(Dataset items)
_ _ _ _ _ _ _

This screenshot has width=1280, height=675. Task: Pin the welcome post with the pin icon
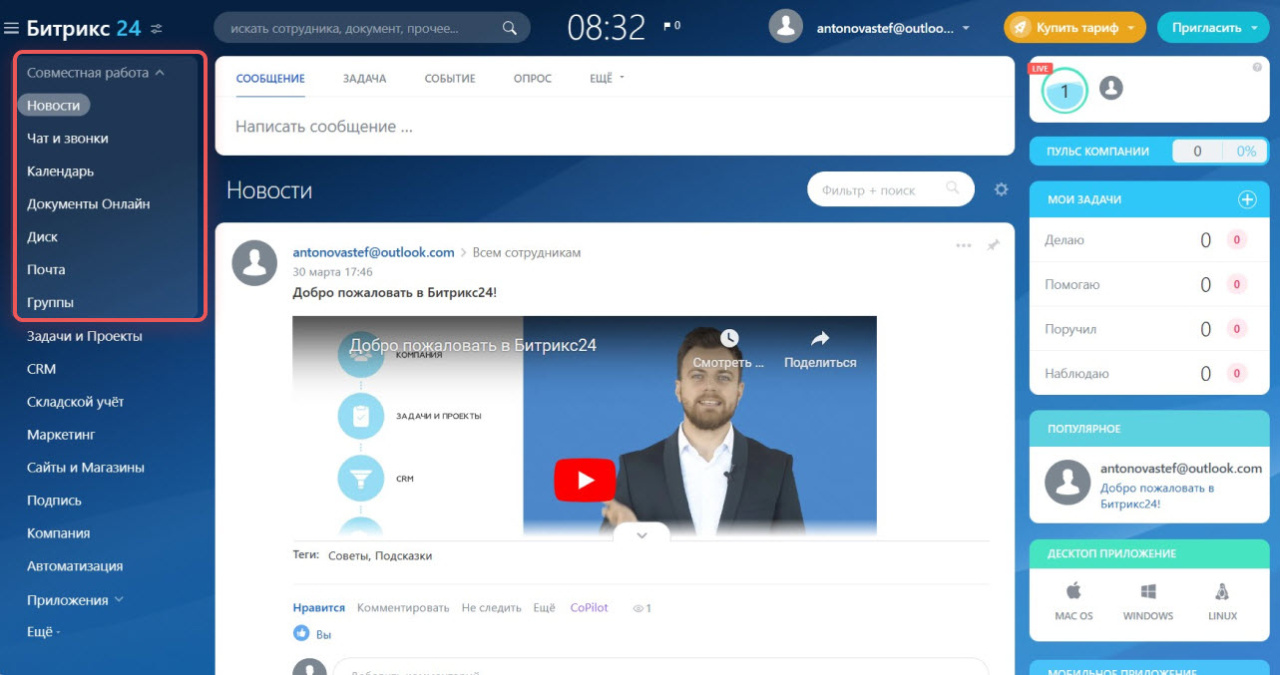pos(993,245)
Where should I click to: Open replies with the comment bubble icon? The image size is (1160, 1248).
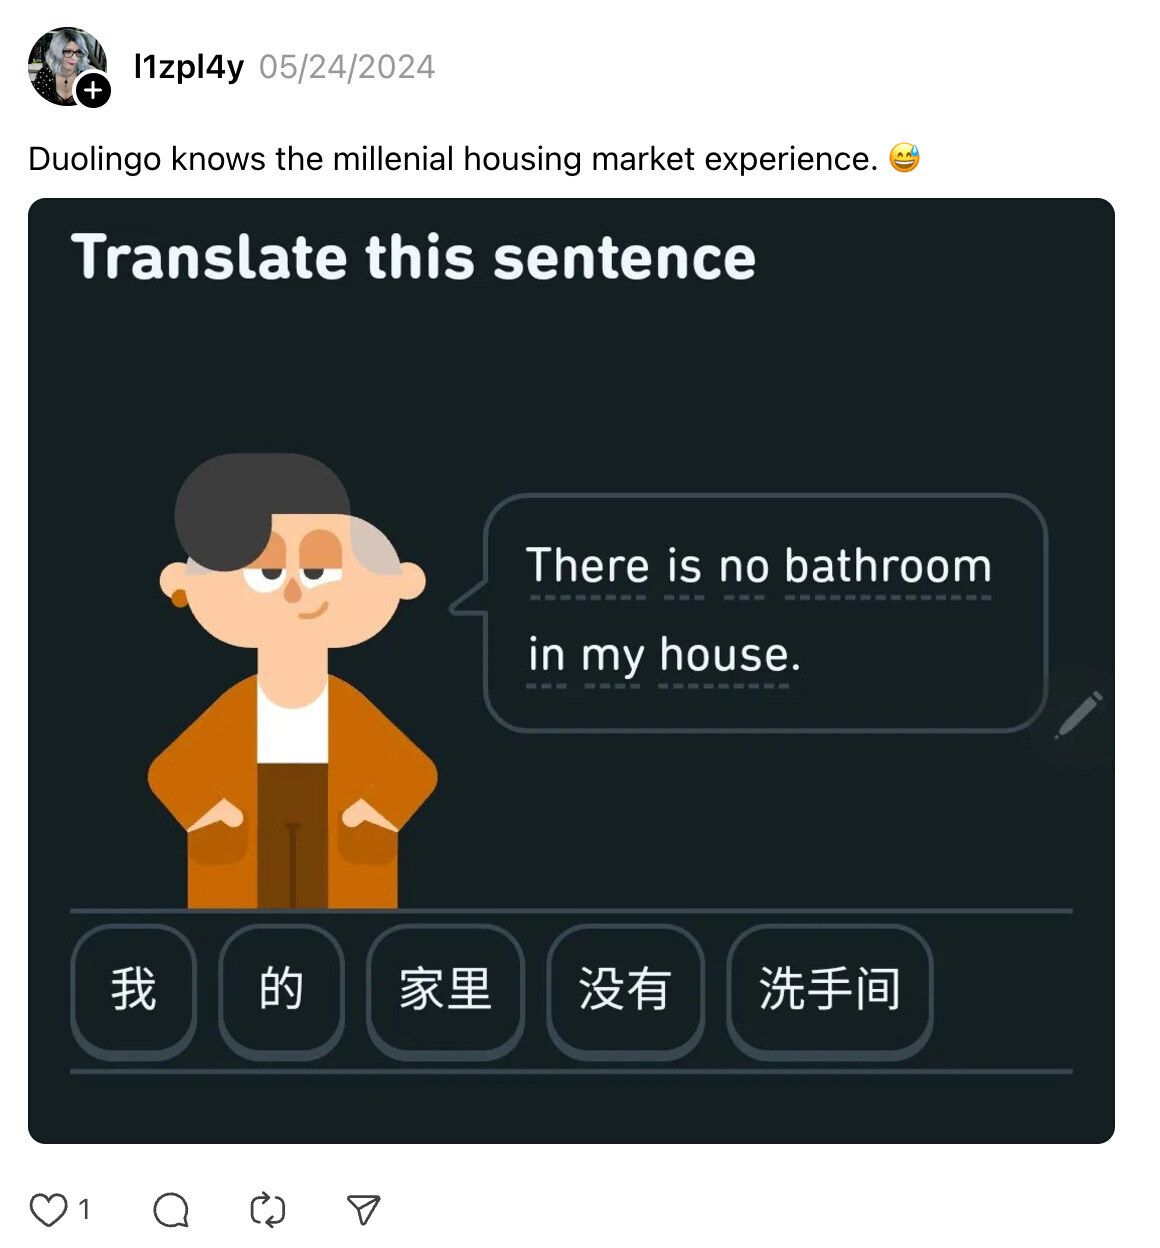coord(171,1210)
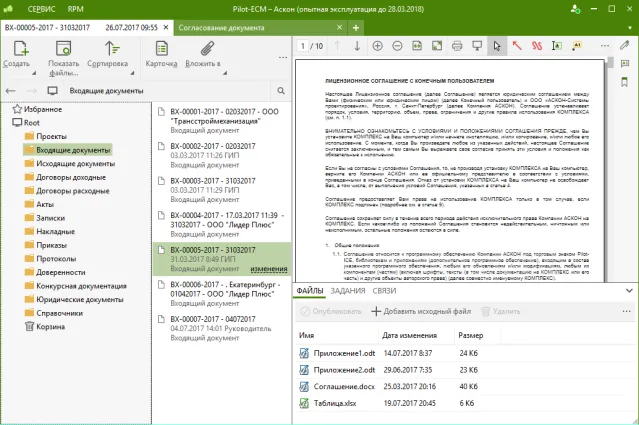The height and width of the screenshot is (425, 639).
Task: Go to next page in viewer
Action: tap(358, 46)
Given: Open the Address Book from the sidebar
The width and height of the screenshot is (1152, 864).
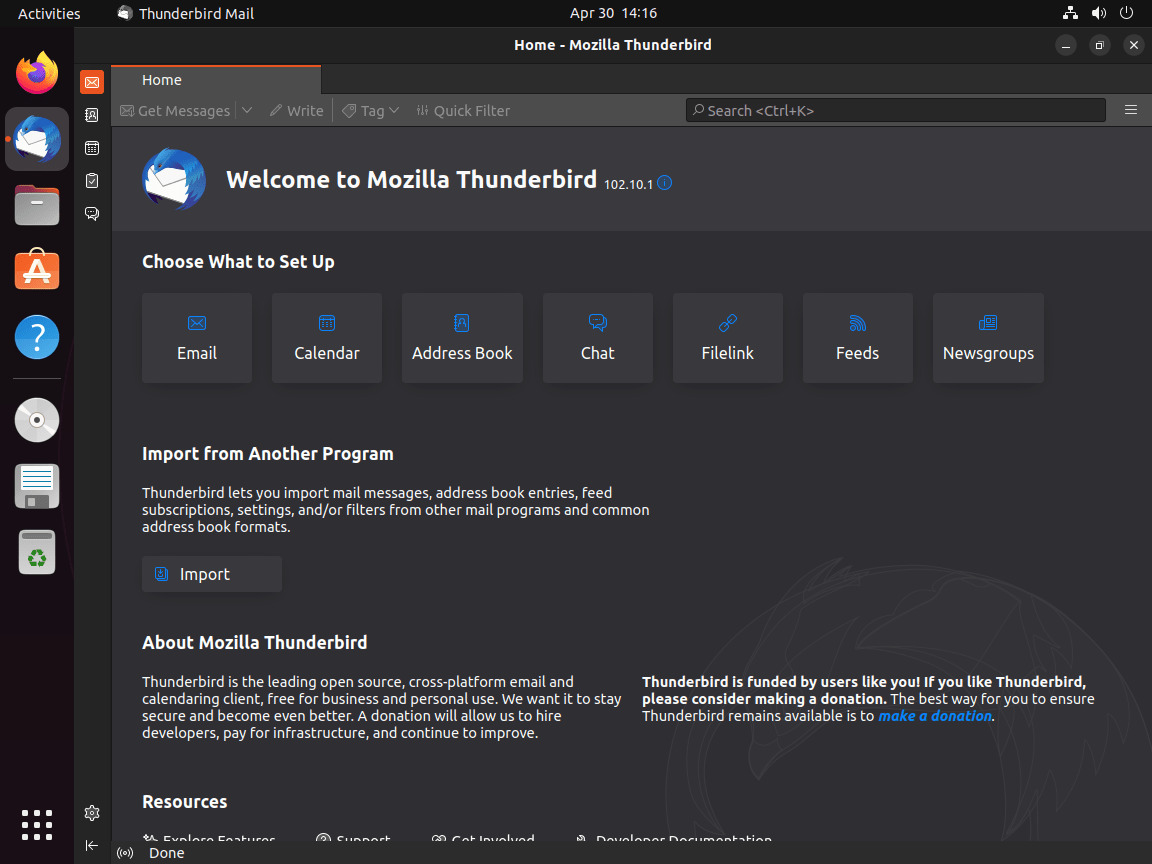Looking at the screenshot, I should (x=91, y=115).
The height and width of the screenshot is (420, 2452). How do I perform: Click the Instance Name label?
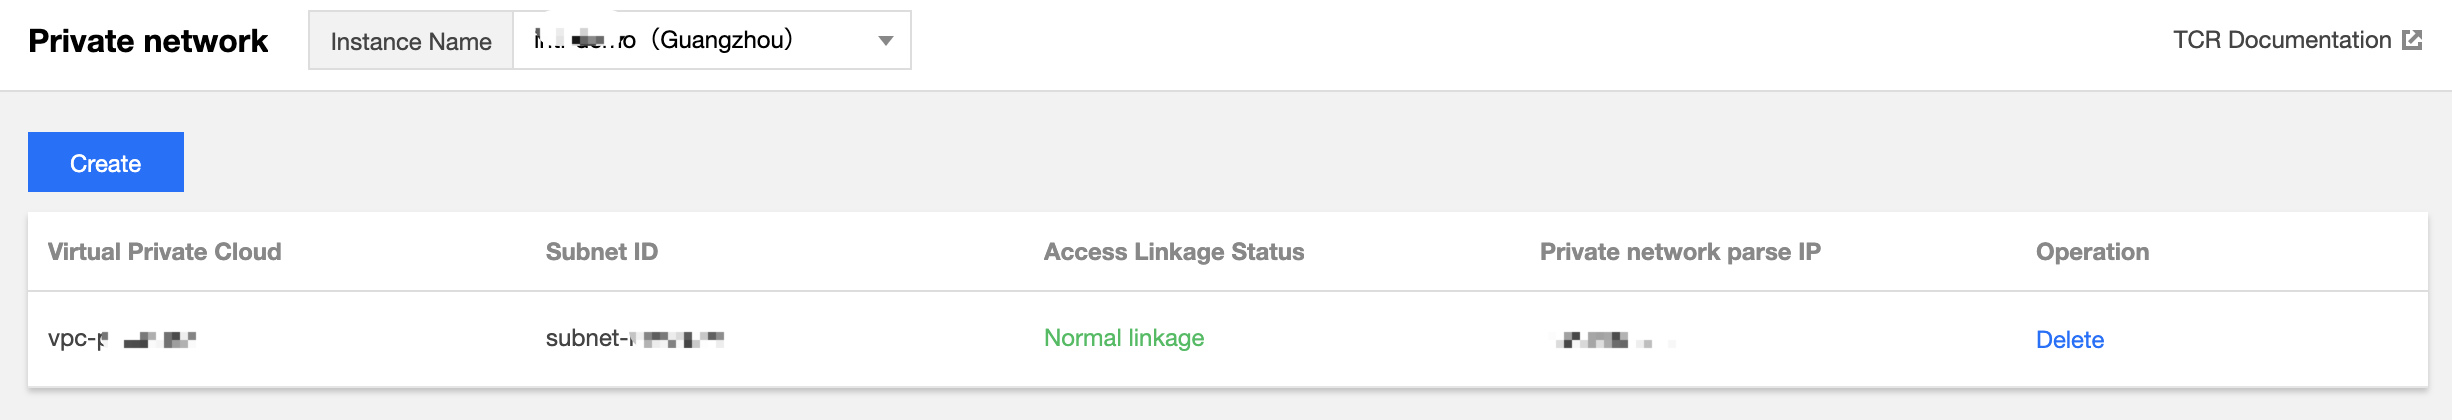pos(411,41)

_ _ _ _ _ _ _

▶ **Goal of the exercise**:
Reproduce every record above word for word, leaving out the pictures.

▶ **Response to the exercise**:
This screenshot has width=1280, height=675. Task: Pin the welcome post with the pin icon
pos(993,245)
Where should I click to: Open replies with the comment bubble icon? The image size is (1160, 1248).
coord(171,1210)
The height and width of the screenshot is (425, 639).
Task: Go to next page in viewer
Action: tap(358, 46)
Given: Open the Address Book from the sidebar
The width and height of the screenshot is (1152, 864).
Looking at the screenshot, I should (x=91, y=115).
The height and width of the screenshot is (420, 2452). How do I perform: Click the Instance Name label?
pos(411,41)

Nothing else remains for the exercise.